On Jan 31, 2015, at 8:04 PM, Bret Victor wrote:

[pulling this from the drafts folder, written a week ago]

After rereading Craig's essay, the word "ethereal" is sticking with me.


The Web dwells in a never-ending present. It is—elementally—ethereal, ephemeral, unstable, and unreliable. Sometimes when you try to visit a Web page what you see is an error message: “Page Not Found.” This is known as “link rot,” and it’s a drag, but it’s better than the alternative. More often, you see an updated Web page; most likely the original has been overwritten. (To overwrite, in computing, means to destroy old data by storing new data in their place; overwriting is an artifact of an era when computer storage was very expensive.) Or maybe the page has been moved and something else is where it used to be. This is known as “content drift,” and it’s more pernicious than an error message, because it’s impossible to tell that what you’re seeing isn’t what you went to look for: the overwriting, erasure, or moving of the original is invisible.

I wonder if a lot of what drives me is the fight against ethereality.  Maybe what's important is not physicality or tangibility in themselves, but a kind of stability and "reliable existence" which physicality happens to provide.

[now]

I was reminded of the response I gave to Hesam's skepticism of the OOPSLA talk:

To rephrase my question now: My comment was not about the earlier parts of your talk. It is more about the parts you start showing sketches with visualizations
in the physical world: walking in the museum, lecturing with props, a book as a building space, etc. What I’m saying is that it is not clear that the best “medium”/
"representation” to perceive concept C necessarily has to be a tangible thing in the physical world.
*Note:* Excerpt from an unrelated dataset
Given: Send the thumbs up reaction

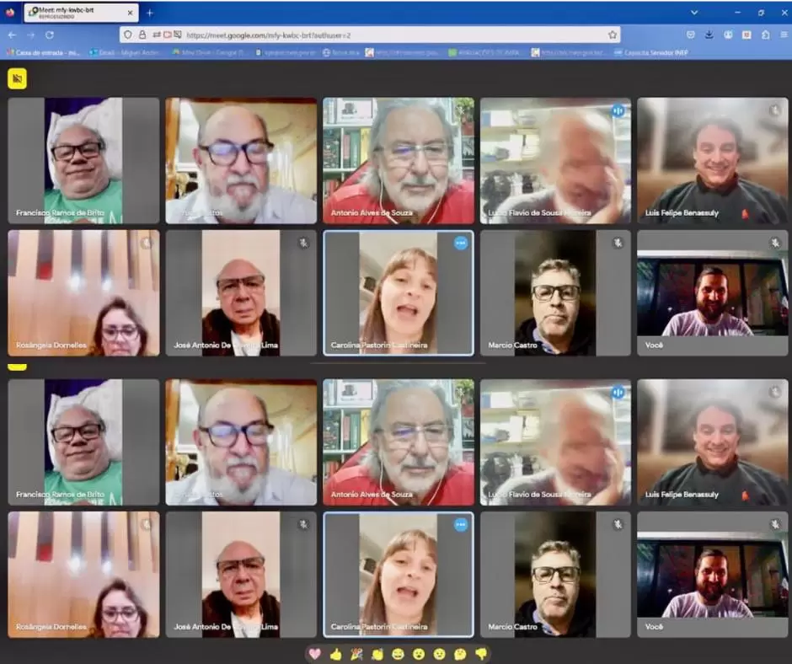Looking at the screenshot, I should (336, 654).
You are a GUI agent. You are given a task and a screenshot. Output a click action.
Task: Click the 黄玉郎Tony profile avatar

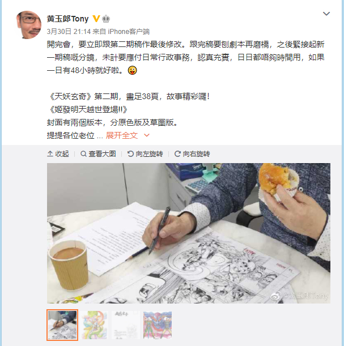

Those representations from the earlier part of the talk would not have been possible without the invention of writing.  And writing is exactly an instance of this thing that you are so skeptical of -- turning an ephemeral mental concept into a "tangible thing in the physical world".
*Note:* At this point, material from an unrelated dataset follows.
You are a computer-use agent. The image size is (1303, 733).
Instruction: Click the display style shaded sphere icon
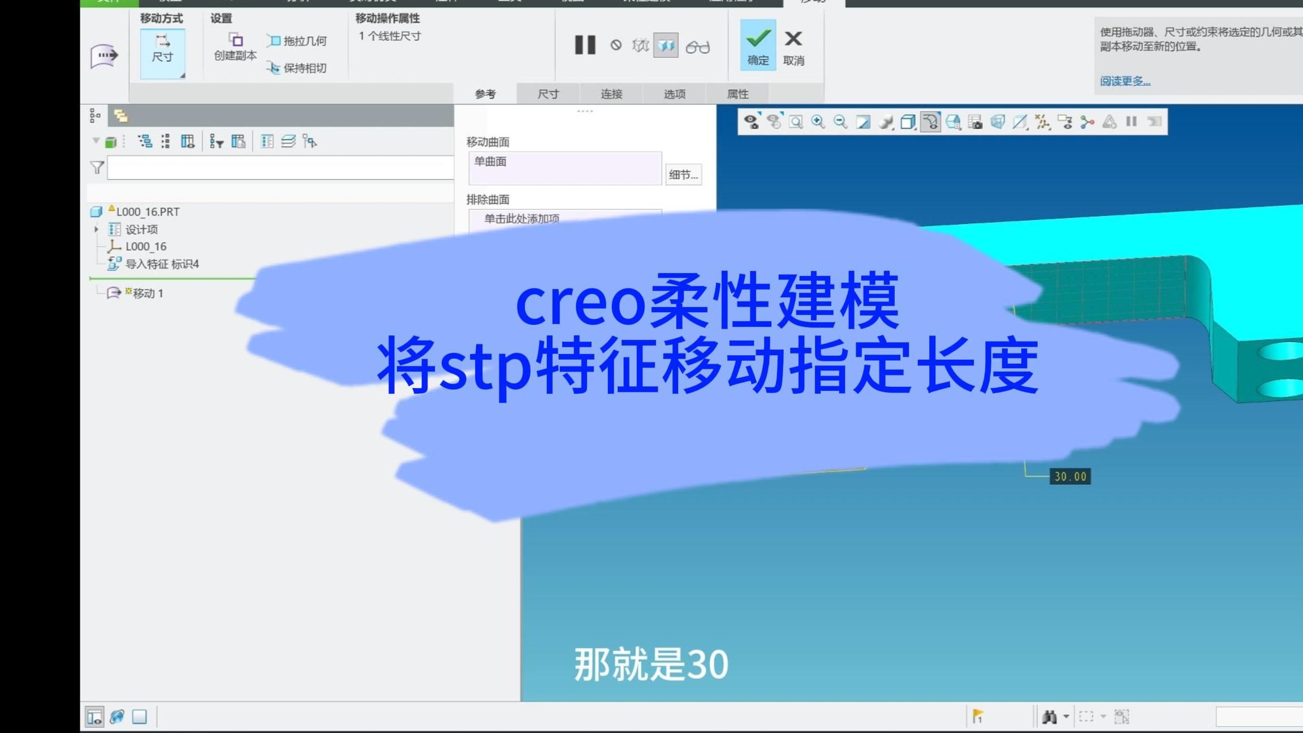pyautogui.click(x=885, y=121)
That shift -- from speech and memory, through lists and tables and mnemonics, to written language -- is I guess the primary example of anti-ephemeralization, where thought itself went from being ethereal and fleeting to having a stable, reliable, pointable existence.
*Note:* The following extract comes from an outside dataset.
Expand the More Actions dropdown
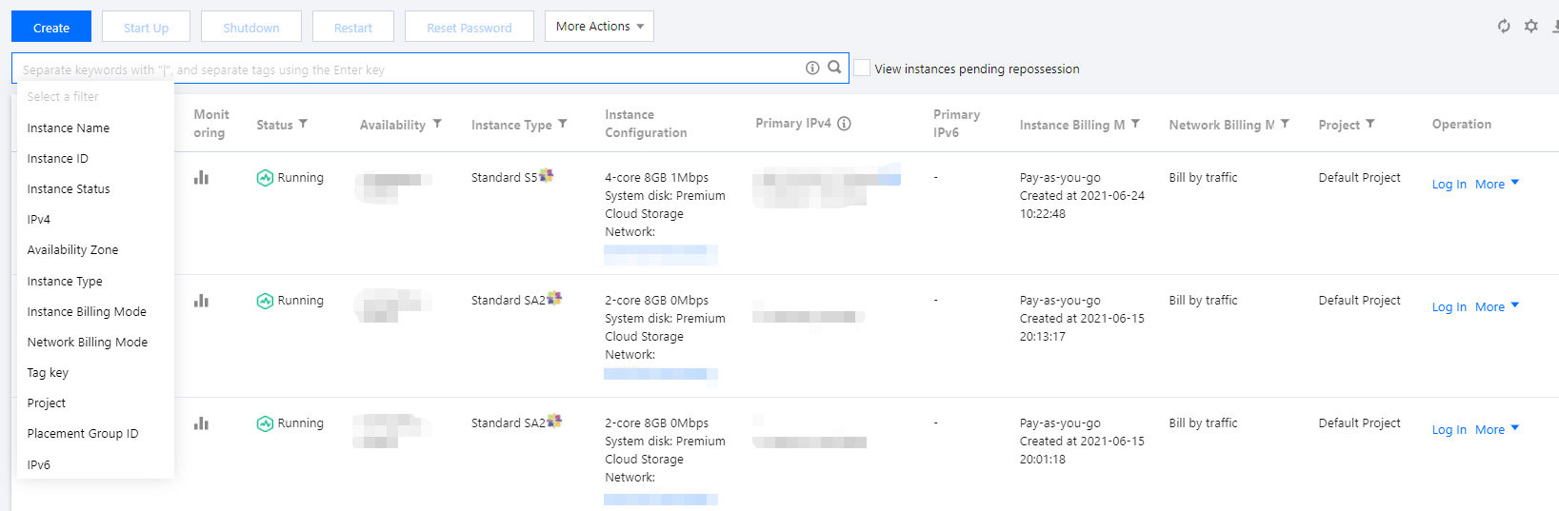Screen dimensions: 1559x511 click(599, 27)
I think that what my instincts might be reacting to is that virtual representations (such as windows on a screen) feel like they have a "slippery" character similar to speech and memory.  (Where is a word after it's been spoken?  Where is a window after it's been closed?)  But it's non-obvious, because we are used to the dichotomy of "memory is internal; writing is externalized", and we assign virtual representations to the "externalized" bin and assume they therefore provide the same benefits as writing.  And they do to a certain extent.  

But maybe the more appropriate dichotomy is not "internal vs externalized", but "slippery vs stable".  (Not sure of the right words here.)  Whether the representation is "speech-like" or "writing-like":

speech-like -- synthesized on demand and dissipated afterwards, persisting not in any "place" but just as an observer's memory of an event
writing-like -- having an independent continuing existence in a location

Maybe "persistent" representations are what I'm going for.